MIPSI is an instruction-level simulator for the MIPS family of processors. Its main attributes are simplicity and robustness - mipsi can run SPEC benchmarks as well as complicated, on-the-fly code generating programs such as the Standard ML of New Jersey without any modification. MIPSI runs on big or little endian MIPS boxes and on Alpha platforms. On mips based work stations, the slowdown due to simulation is about 65 times the speed of native code for most SPEC benchmarks. On an alpha 400 cross-simulating an R3000, the slowdown is roughly 4.
My goal in writing MIPSI was to investigate the amount of fine-grain instruction level parallelism available in C and ML programs, and then to find out if alternative garbage collection schemes could possibly increase the amount of parallelism. The garbage collector is responsible for the layout of data in garbage collected systems. Thus the decisions made by the garbage collector have a big impact on the cache performance of programs. On future architectures with speculative execution, such impact is amplified as the speculative forward progress of the processor is interrupted by cache misses.

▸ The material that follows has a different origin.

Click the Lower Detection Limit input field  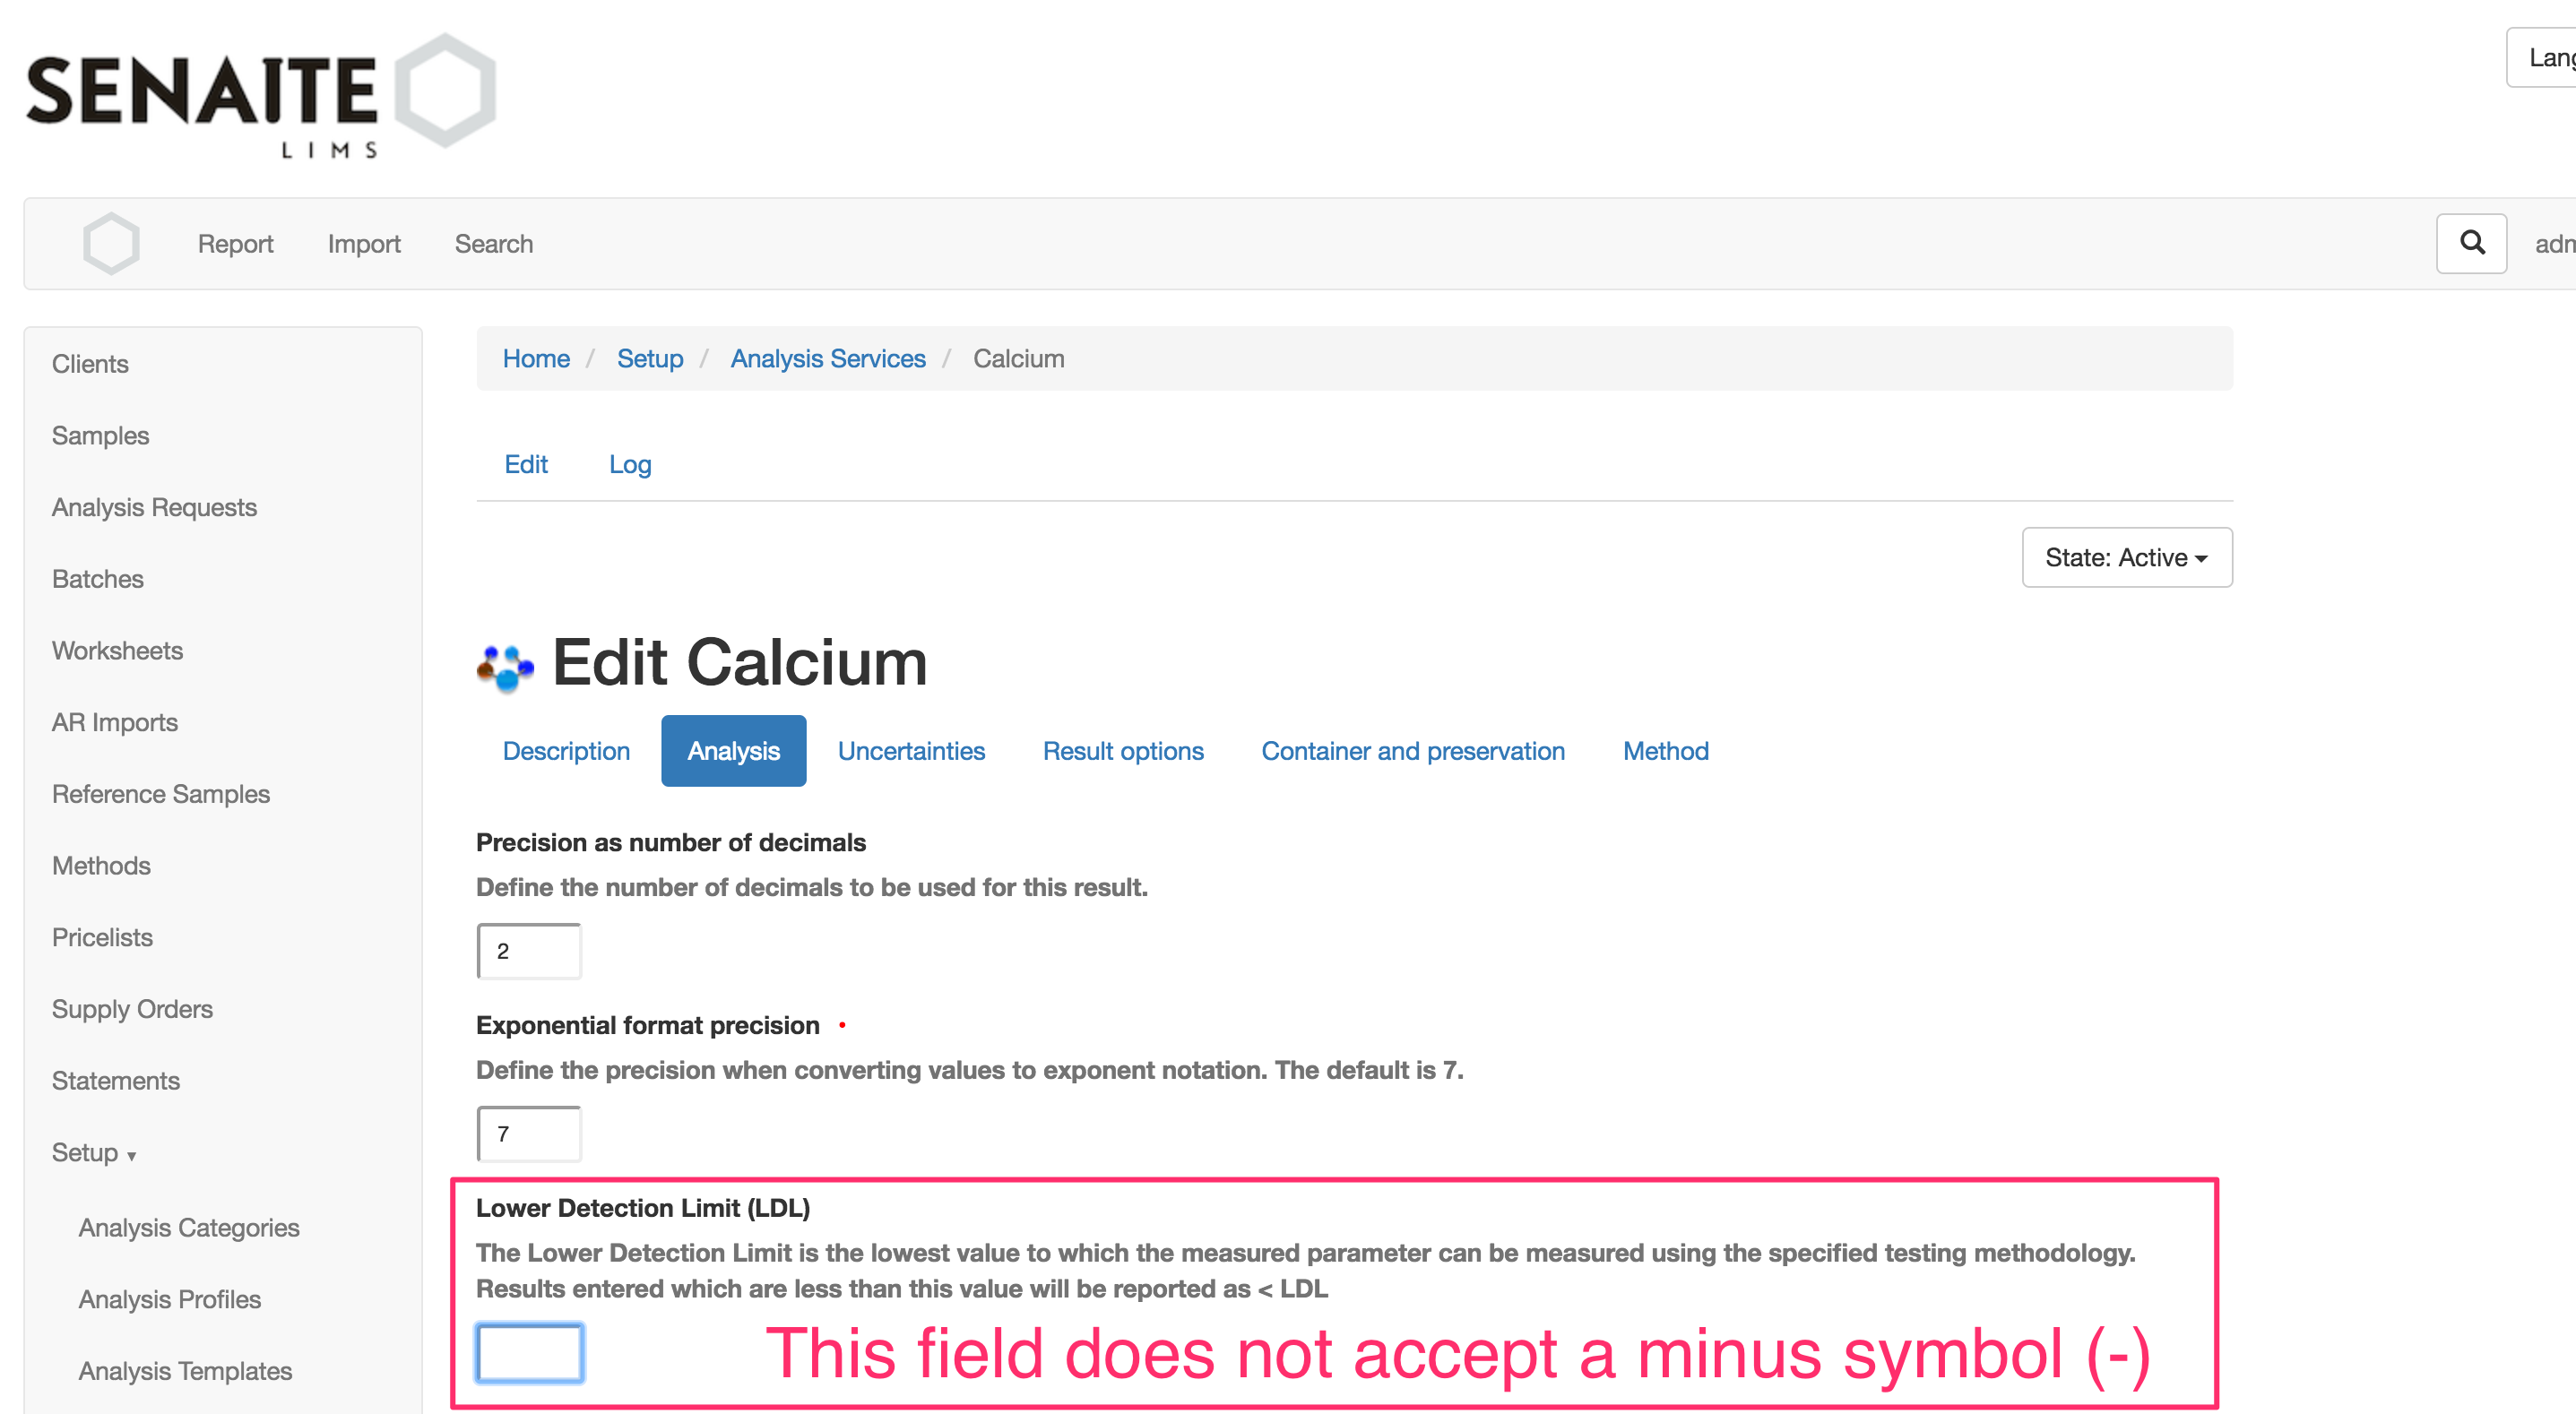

More than 400 research projects have adopted MIPSI. Here is a sampling:
Dean Tullsen, Susan Eggers and Hank Levy have modified MIPSI to simulate the Alpha processor in order to investigate multithreaded processor architectures. This work is now known as Simultaneous Multithreading. Dean's simulator, based on some MIPSI code, is now used at Intel.
This paper on the Structure and Performance of Interpreters has examined the runtime behavior of the MIPSI simulator in detail.
MIPSI requires Digital Unix on alpha processors and DEC Ultrix on MIPS processors. It can also be compiled and executed on an SGI Irix with a minimal amount of effort. If you are interested in porting MIPSI, let me know and I would be glad to help.
MIPSI is an instruction level simulator. The internal operation of the MIPS chip below the cycle level is not simulated in order not to sacrifice performance.
MIPSI simulates the floating point instructions as well as arithmetic over/underflows, NANs and divide by zero exceptions at the signal level and reflects them to the simulated program in the same manner as the underlying operating system. It does not simulate interrupts or any I/O devices.